Masih di Jalan Kemenangan III, terdapat
Vihara Dharma Jaya (Toasebio) yang tampak luar terkesan cerah oleh warna
dominan merah. Tempat sembahyang bagian luar dinaungi 2 atap dengan
ornament naga dan burung di sudut terluar atapnya. Puncak atap
menjunjung bunga teratai.
Vihara ini tengah berhias untuk
menyambut perayaan ulang tahunnya yang ke-259. Pada ruang utama vihara,
tampak lampion merah memenuhi langit-langit. Di beberapa sudut terdapat
tempat pemujaan. Lilin-lilin kecil yang berjajar rapi juga menambah
nuansa tersendiri pada vihara yang memiliki bangunan tambahan hingga
beberapa lantai ini.
Tak jauh dari Vihara Dharma Jaya, Anda
dapat melihat arsitektur Gereja St. Maria de Fatima yang atapnya
mengadopsi gaya atap vihara atau bangunan khas oriental. Gereja ini
dulunya merupakan kediaman kapiten China di Batavia.
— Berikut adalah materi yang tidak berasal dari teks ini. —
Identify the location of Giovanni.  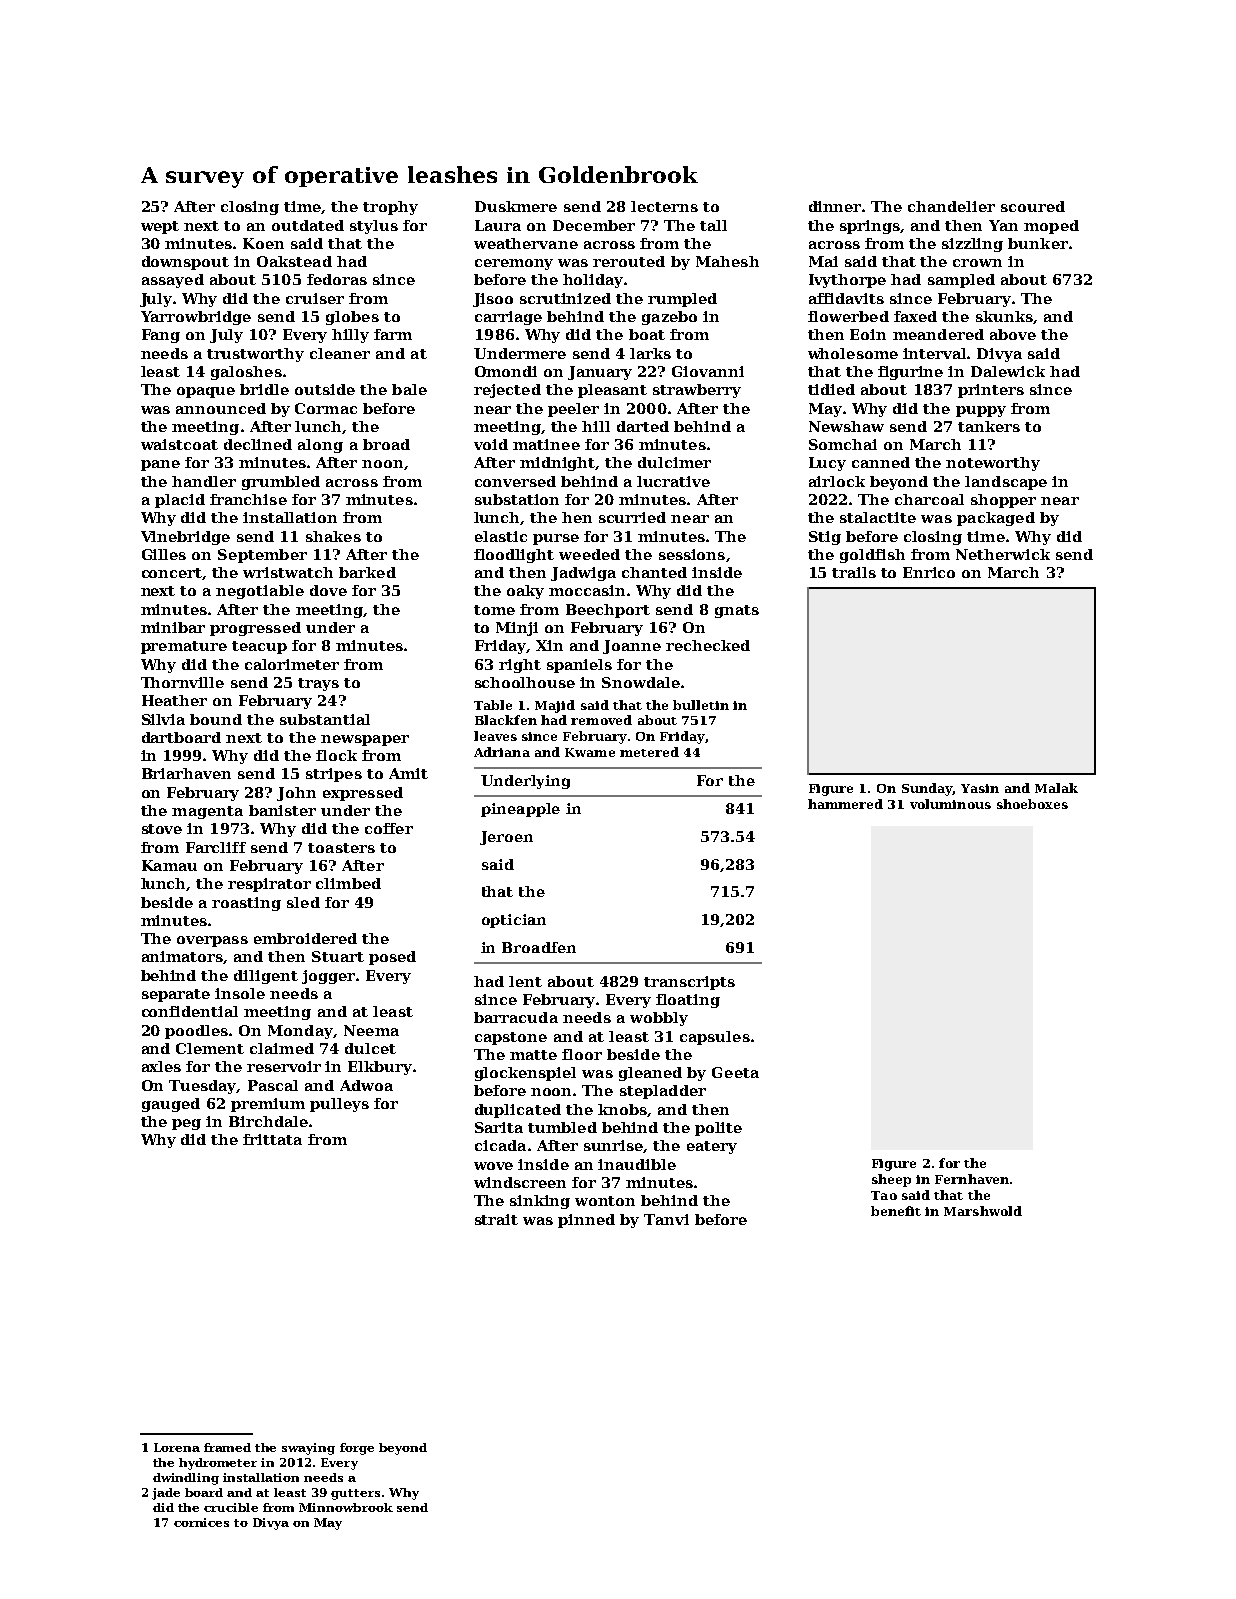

Teruskan perjalanan Anda hingga tiba di
vihara tertua di Jakarta, Dharma Bhakti, yang dibangun pada 1650. Tahun
1740, kelenteng ini sempat dibakar pada Tragedi Geger Pacinan namun
kembali dibangun pada 1755.
Sebelum ke bangunan utama, terdapat 3
bangunan berjajar yang juga merupakan tempat sembahyang. Tampak para
pengemis berjejer di depan pintu masuk vihara utama yang juga dikenal
dengan nama Jin de Yuan atau Kim Tek Le yang berarti Kelenteng Kebajikan
Emas ini.
Vihara Dharma Bhakti memang lebih ramai
dibanding 2 vihara sebelumnya. Di bagian dalam, tampak lilin-lilin merah
raksasa tertebar di beberapa sudut. Bias cahaya Matahari yang masuk
memberi efek tersendiri saat mengenai asap dupa atau lilin.
Selain beberapa banguan tersebut di
atas, masih banyak bangunan lain yang menyimpan romantisme corak
oriental tua nan bersejarah, seperti Toko Obat Lay An Tong, Rumah
Keluarga Souw (saudagar kaya), Toko Gloria, dan lainnya.